歌舞伎座で七月大歌舞伎 夜の部『裏表太閤記(うらおもてたいこうき)千成瓢薫風聚光(せんなりびょうたんはためくいさおし)』を拝見しました。
配役
豊臣秀吉/鈴木喜多頭重成/孫悟空:松本幸四郎(高麗屋)
明智光秀/前田利家:尾上松也(音羽屋)
織田信忠/加藤清正:坂東巳之助(大和屋)
光秀妹お通/毛利輝元:尾上右近(音羽屋)
鈴木孫市/宇喜多秀家:市川染五郎(高麗屋)
服部弥兵衛:大谷廣太郎(明石屋)
十河軍平/天帝:市川猿弥(澤瀉屋)
重成妻関の谷:市川笑也(澤瀉屋)
重成母浅路:市川笑三郎(澤瀉屋)
出井寿太郎:市川寿猿(澤瀉屋)
僧日計実は四王天但馬/猪八戒:市川青虎(澤瀉屋)
沙悟浄:市川九團次(高島屋)
多喜川一益:松本錦吾(高麗屋)
織田信長:坂東彦三郎(音羽屋)
天帝大后:市川門之助(瀧乃屋)
淀殿:市川高麗蔵(高麗屋)
松永弾正/徳川家康:市川中車(澤瀉屋)
北政所:中村雀右衛門(京屋)
大綿津見神:松本白鸚(高麗屋)
市川猿翁(当時三代目猿之助)により昭和56年の初演、43年ぶりとなる再演だそう。一幕目、「第一場 信貴山弾正館の場」は光秀の親である松永弾正が反逆からの切腹、設定が面白い。「第二場 本能寺の場」は「ときは今 あめが下知る 五月かな」明智光秀役の松也さんの抑えきれていない怒りと憎しみの表情が良い。「第四場 同山中の場」は腰元役の中村芝のぶさん、大概へなちょこに描かれる織田信忠が強くて心も男前なのが意外、そして子供を薙刀で怪しながら戦うお通の凛々しさ。二幕目は澤瀉屋の活躍が素敵、「第一場 備中高松塞の場」の最初の寿猿さんの落語的なボケが楽しい。
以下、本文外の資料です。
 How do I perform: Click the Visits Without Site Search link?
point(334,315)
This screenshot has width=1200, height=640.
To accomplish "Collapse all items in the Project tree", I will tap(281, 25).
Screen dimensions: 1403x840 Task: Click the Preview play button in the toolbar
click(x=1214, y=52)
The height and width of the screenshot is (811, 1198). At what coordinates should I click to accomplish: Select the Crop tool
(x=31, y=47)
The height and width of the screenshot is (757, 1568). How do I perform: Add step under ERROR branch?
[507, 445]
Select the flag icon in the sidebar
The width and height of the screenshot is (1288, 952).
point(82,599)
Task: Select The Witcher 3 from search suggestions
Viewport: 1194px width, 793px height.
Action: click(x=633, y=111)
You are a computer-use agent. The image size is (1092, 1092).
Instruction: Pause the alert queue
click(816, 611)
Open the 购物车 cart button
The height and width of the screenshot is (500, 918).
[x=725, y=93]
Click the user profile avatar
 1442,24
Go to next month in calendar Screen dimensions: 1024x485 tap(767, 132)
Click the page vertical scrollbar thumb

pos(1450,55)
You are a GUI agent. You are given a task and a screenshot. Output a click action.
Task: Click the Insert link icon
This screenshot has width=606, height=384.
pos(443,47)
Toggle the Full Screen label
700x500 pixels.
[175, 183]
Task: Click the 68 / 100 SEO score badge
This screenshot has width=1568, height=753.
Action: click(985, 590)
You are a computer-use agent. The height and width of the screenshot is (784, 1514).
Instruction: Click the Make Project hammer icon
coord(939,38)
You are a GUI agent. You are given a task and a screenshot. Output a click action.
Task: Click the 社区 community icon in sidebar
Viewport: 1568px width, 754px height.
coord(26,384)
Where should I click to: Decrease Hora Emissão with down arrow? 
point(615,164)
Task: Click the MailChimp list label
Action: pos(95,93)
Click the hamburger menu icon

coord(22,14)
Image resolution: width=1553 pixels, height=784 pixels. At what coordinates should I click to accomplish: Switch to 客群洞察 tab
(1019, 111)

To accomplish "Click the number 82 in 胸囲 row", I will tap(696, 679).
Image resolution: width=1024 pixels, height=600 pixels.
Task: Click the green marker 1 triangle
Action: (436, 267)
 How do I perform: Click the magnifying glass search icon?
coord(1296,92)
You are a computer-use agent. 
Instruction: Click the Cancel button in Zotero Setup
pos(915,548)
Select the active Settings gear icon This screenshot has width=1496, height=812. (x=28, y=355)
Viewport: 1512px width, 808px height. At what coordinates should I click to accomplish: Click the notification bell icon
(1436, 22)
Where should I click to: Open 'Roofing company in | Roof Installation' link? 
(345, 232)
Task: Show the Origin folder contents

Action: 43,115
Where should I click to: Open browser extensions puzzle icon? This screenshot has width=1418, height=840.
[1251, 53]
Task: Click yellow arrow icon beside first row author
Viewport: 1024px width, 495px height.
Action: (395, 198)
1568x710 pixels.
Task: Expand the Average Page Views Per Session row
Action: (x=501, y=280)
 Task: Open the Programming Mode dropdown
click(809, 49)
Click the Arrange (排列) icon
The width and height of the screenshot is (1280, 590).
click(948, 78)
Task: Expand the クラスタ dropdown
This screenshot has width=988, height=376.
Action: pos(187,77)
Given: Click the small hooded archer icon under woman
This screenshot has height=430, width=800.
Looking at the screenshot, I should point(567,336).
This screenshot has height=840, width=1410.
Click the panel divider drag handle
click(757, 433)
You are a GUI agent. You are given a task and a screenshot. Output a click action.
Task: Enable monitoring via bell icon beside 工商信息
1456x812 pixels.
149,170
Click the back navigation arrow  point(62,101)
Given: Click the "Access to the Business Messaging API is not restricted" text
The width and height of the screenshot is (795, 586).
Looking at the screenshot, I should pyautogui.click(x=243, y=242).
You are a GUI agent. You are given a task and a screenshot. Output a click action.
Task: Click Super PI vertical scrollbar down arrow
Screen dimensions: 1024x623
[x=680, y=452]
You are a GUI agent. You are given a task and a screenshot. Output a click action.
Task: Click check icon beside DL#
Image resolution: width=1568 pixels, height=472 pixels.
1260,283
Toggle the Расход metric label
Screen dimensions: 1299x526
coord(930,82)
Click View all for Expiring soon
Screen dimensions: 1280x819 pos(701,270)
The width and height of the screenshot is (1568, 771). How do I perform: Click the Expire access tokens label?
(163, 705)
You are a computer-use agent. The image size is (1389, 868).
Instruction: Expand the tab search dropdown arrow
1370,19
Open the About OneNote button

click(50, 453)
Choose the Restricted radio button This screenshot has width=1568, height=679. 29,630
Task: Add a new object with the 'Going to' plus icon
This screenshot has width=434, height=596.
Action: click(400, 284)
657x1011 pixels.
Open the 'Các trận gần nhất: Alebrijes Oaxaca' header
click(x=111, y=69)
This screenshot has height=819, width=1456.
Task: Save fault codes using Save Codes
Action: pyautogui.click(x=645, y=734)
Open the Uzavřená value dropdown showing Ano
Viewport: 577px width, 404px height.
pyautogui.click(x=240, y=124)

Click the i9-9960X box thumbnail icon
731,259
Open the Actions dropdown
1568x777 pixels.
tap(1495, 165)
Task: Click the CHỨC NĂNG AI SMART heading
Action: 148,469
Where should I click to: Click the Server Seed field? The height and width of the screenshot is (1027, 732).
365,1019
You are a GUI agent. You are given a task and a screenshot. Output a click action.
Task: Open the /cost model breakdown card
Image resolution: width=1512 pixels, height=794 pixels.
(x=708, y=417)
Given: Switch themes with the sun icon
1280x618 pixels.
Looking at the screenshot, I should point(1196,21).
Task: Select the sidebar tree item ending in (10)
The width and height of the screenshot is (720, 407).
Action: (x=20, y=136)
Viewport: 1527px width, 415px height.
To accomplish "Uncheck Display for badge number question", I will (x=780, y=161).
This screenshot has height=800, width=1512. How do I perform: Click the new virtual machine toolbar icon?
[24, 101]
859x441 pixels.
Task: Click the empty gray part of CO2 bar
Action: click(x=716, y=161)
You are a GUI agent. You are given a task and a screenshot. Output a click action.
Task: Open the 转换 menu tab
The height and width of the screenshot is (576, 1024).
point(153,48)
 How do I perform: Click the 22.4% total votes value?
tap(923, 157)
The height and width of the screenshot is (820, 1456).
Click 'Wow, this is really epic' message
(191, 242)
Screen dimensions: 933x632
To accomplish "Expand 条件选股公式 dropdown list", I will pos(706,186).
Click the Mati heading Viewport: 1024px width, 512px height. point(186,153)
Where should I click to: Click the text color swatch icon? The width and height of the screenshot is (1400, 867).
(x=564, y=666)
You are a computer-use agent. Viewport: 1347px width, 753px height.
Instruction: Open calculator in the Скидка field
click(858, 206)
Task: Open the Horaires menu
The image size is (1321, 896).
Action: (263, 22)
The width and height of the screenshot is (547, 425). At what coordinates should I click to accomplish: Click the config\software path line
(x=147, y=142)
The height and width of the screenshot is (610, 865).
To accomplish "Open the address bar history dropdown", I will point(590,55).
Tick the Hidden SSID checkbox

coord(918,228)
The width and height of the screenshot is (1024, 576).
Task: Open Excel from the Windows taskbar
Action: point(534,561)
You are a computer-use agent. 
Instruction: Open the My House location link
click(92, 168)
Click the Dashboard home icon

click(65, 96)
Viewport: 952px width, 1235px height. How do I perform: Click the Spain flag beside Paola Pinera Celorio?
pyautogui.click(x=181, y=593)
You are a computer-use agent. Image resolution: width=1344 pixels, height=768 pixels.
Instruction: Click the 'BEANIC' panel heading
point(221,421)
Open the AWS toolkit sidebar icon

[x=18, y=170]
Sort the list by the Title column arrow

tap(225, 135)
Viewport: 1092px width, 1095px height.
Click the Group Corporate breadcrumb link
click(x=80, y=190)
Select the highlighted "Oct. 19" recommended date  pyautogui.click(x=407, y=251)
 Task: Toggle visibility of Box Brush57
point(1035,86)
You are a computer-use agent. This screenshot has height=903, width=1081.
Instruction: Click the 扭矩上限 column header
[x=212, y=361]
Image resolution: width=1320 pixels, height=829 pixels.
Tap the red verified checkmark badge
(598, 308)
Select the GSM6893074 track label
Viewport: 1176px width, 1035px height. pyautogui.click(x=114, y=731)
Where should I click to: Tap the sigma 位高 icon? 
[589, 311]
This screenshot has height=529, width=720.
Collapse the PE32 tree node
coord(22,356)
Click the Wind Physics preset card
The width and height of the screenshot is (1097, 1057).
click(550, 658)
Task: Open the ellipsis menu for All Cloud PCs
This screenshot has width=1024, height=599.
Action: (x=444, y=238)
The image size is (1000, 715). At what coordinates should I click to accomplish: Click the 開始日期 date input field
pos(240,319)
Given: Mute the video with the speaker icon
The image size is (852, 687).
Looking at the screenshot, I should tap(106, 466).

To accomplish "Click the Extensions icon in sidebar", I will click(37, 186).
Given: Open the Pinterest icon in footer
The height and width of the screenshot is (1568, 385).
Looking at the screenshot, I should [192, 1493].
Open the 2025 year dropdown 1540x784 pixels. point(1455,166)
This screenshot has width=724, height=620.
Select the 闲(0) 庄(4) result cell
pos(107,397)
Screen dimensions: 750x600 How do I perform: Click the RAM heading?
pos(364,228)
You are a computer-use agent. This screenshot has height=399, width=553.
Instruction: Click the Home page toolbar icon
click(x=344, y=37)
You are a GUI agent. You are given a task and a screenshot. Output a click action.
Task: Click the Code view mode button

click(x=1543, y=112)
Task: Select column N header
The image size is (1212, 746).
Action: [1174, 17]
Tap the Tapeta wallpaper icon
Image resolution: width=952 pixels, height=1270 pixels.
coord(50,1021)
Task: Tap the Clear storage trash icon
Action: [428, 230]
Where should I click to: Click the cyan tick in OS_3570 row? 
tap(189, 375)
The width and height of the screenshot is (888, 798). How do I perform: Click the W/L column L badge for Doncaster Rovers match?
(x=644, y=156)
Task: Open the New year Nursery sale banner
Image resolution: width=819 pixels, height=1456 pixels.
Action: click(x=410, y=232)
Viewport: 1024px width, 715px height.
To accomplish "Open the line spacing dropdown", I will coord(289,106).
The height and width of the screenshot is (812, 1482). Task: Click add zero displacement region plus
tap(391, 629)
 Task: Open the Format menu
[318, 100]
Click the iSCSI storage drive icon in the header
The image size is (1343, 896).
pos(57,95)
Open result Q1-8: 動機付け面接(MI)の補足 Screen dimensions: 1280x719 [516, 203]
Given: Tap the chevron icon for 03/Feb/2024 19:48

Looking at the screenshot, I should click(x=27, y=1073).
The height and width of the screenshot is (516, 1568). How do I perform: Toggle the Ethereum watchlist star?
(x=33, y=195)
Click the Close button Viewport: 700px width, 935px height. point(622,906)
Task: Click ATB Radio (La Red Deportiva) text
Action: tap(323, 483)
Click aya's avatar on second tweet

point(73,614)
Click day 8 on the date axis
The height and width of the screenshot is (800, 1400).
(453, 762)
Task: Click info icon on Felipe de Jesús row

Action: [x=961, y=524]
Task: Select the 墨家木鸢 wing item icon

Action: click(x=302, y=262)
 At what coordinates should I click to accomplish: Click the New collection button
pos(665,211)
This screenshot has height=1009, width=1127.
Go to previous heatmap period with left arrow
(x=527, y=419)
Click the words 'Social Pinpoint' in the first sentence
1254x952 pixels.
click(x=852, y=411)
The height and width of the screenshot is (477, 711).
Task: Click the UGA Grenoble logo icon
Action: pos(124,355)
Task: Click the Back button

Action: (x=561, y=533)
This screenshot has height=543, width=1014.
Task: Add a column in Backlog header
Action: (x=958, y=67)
シリアスな場面での笑也さん、笑三郎さんコンビの安定感。幸四郎さんのお声はやっぱり優しく、秀吉のニンとは少し違う気も。「第五場 道中の場」、海上にて、重鎮は最後は神になる。確かに有り難さは変わらない。空飛ぶ船という漫画的な発想が素晴らしい。「第六場 大津坂本大滝の場」は、2階の東西席からも四天王の2人が登場するサービスが3階席客には嬉しい。本水を使った滝は勢いが強くて、死闘を繰り広げているはずの3人がやけに楽しそうに見える。首がもげそうになりながら滝の重圧に耐える幸四郎さんに爆笑。流石です。三幕目はいきなり西遊記の世界、幸四郎さんの動けてなさに少し動揺、疲れのせい?鯨を頭に乗せた天帝の部下が可愛い。青虎君の宙乗りは楽しく、左團次さんの飛び六方も嬉しいが、宙乗りはともかく六方での手拍子はかなり違和感。最後は『太閤三番叟(五人三番叟)』、高麗蔵さんの淀殿が何気にお美しい。若手4人+ベテラン1人の三番叟が眼福、右近君の動きは良くも悪くも目立っており、所作台を踏む音が心地良し。やはり中心に幸四郎さんがいるのが良いのでしょう。猿翁、猿之助さんのための演目と感じられましたが、幸四郎さんと猿之助さんとの絆を感じる舞台でした。